Retype the items below, everything from the line containing "will (x=242, y=292)." down to the end of the items, keeping each line unchanged.

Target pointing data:

------------

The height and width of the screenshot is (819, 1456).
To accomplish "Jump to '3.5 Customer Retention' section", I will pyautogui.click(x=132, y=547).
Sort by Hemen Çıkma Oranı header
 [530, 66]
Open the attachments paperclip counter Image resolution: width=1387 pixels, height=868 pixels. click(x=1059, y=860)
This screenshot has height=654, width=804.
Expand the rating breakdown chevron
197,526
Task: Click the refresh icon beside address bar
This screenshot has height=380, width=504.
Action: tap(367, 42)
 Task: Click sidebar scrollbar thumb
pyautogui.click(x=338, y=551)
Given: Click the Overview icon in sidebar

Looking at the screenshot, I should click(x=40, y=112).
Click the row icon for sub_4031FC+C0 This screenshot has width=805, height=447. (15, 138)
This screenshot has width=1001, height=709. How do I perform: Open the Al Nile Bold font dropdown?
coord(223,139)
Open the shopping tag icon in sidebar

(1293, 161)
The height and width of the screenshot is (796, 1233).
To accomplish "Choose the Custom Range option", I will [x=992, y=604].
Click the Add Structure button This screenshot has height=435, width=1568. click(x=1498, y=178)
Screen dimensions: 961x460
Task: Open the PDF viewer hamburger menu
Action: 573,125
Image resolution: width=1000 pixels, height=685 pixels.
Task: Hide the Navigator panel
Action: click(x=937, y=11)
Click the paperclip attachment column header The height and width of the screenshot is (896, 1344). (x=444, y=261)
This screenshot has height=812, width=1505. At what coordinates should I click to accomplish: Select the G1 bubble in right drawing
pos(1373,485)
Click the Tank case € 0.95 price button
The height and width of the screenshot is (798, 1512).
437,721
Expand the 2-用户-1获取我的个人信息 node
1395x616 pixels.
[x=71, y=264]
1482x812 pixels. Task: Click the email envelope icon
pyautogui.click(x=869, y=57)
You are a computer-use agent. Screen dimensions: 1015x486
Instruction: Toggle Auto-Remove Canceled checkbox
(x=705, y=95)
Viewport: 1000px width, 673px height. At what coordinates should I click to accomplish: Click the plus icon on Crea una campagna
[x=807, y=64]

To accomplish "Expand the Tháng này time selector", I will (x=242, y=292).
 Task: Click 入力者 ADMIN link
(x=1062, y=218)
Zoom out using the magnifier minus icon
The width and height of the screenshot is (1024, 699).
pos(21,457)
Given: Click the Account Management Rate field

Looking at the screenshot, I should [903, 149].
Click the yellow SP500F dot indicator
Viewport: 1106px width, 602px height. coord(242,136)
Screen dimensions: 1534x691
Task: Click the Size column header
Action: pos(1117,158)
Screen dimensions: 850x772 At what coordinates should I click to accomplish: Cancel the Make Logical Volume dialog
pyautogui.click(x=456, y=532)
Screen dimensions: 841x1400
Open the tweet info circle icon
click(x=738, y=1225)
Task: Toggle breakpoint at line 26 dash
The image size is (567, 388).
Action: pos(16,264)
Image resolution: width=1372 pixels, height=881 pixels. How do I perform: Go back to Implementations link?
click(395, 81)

------------

Expected output:
To accomplish "Expand the Tháng này time selector", I will (x=242, y=292).
 Task: Click 入力者 ADMIN link
(x=1062, y=218)
Zoom out using the magnifier minus icon
The width and height of the screenshot is (1024, 699).
pos(21,457)
Given: Click the Account Management Rate field

Looking at the screenshot, I should [903, 149].
Click the yellow SP500F dot indicator
Viewport: 1106px width, 602px height. coord(242,136)
Screen dimensions: 1534x691
Task: Click the Size column header
Action: pos(1117,158)
Screen dimensions: 850x772 At what coordinates should I click to accomplish: Cancel the Make Logical Volume dialog
pyautogui.click(x=456, y=532)
Screen dimensions: 841x1400
Open the tweet info circle icon
click(x=738, y=1225)
Task: Toggle breakpoint at line 26 dash
The image size is (567, 388).
Action: pos(16,264)
Image resolution: width=1372 pixels, height=881 pixels. How do I perform: Go back to Implementations link?
click(395, 81)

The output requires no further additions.